So I think I, like, if there's anything that you're working on that needs to be correct, like, if you're just, like, zipping off some analysis and, like, it really doesn't matter, you just want a pretty picture or something like that, whatever. But if you do care that the answer is right, I try never to stop when I have an answer, but I can't reason about the code. I always try to go back and do the refactoring that's necessary just so I can prove to myself that the answer is right. Oh, and the other big benefit to this is that those individual pieces, if it does turn out that there's a mistake somewhere, you can individually debug, test, unit test those individual pieces. And when there are problems, you'll much more easily be able to find them.

Golem and Rhino frameworks

Sam, I see you had a question in the chat earlier. Do you want to jump in here? Yeah, sure. Yep. Okay, so I just had a question regarding the various development frameworks and what your thoughts are, development Golem, Rhino for production, great development. Has Posit considered releasing their own framework once upon a time before their release?

Yeah, the question is, if you guys are not familiar, there are a couple of packages that have been created to sort of provide more opinionated structure around how Shiny apps are written. So Golem and Rhino are probably the two, by far the two most popular. I have to say, I'm a little embarrassed, like this is a very important topic and I know people have like really strong opinions about this and in particular, I think Golem has huge proponents among people that I know and respect. I personally have not spent that much time with these frameworks.

__WRITTEN PROBLEM 1__
In the transcript above, rewrite the paragraph that begins "Yeah, the question is" as a shorter version that keeps its main facts.
__WRITTEN PROBLEM 2__
Quote the stretch of the transcript above from "Sam, I see you" through "before their release?".

__SOURCE EXCERPT__
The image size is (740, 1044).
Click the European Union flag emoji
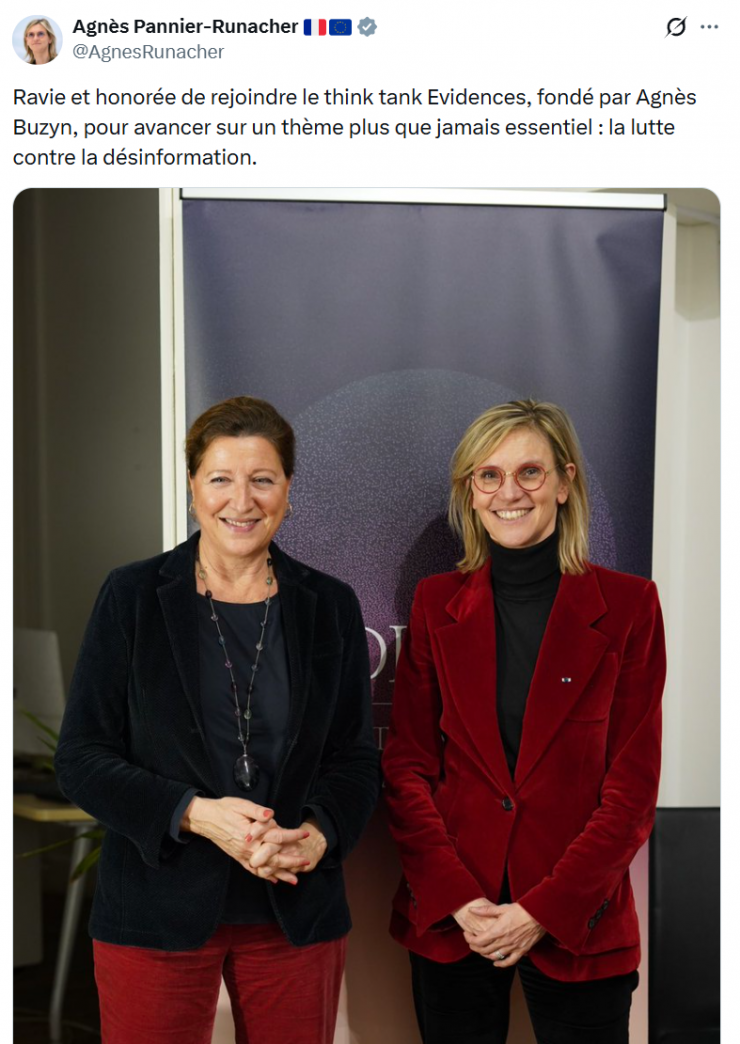coord(340,27)
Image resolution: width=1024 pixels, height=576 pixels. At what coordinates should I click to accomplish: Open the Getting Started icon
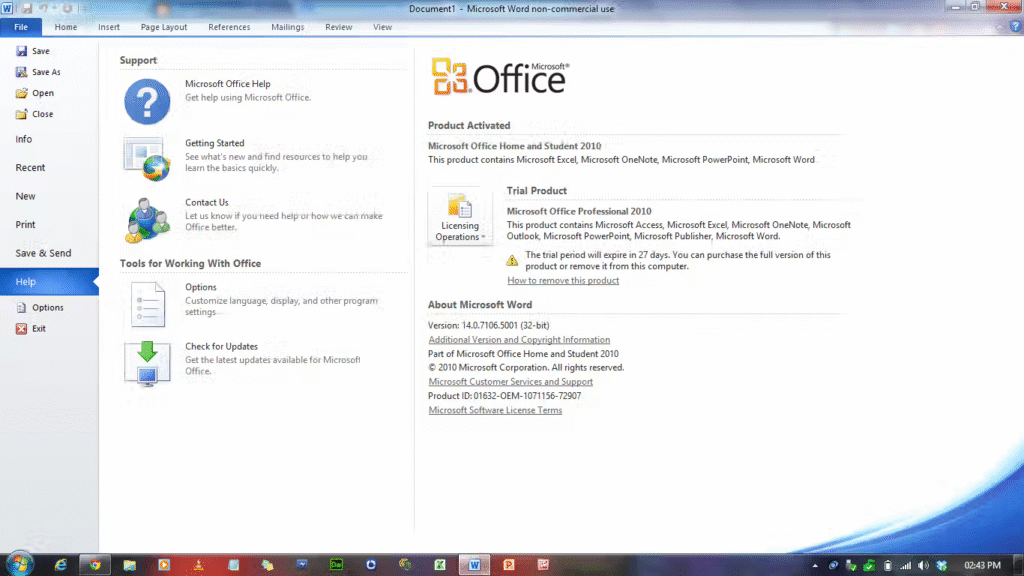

__FINAL ANSWER 1__
A couple of packages, Golem and Rhino, give Shiny apps a more opinionated structure and are by far the two most popular. The speaker is a little embarrassed: it's an important topic that people feel strongly about, and Golem has big supporters among people the speaker respects, but the speaker hasn't spent much time with these frameworks.

__FINAL ANSWER 2__
Sam, I see you had a question in the chat earlier. Do you want to jump in here? Yeah, sure. Yep. Okay, so I just had a question regarding the various development frameworks and what your thoughts are, development Golem, Rhino for production, great development. Has Posit considered releasing their own framework once upon a time before their release?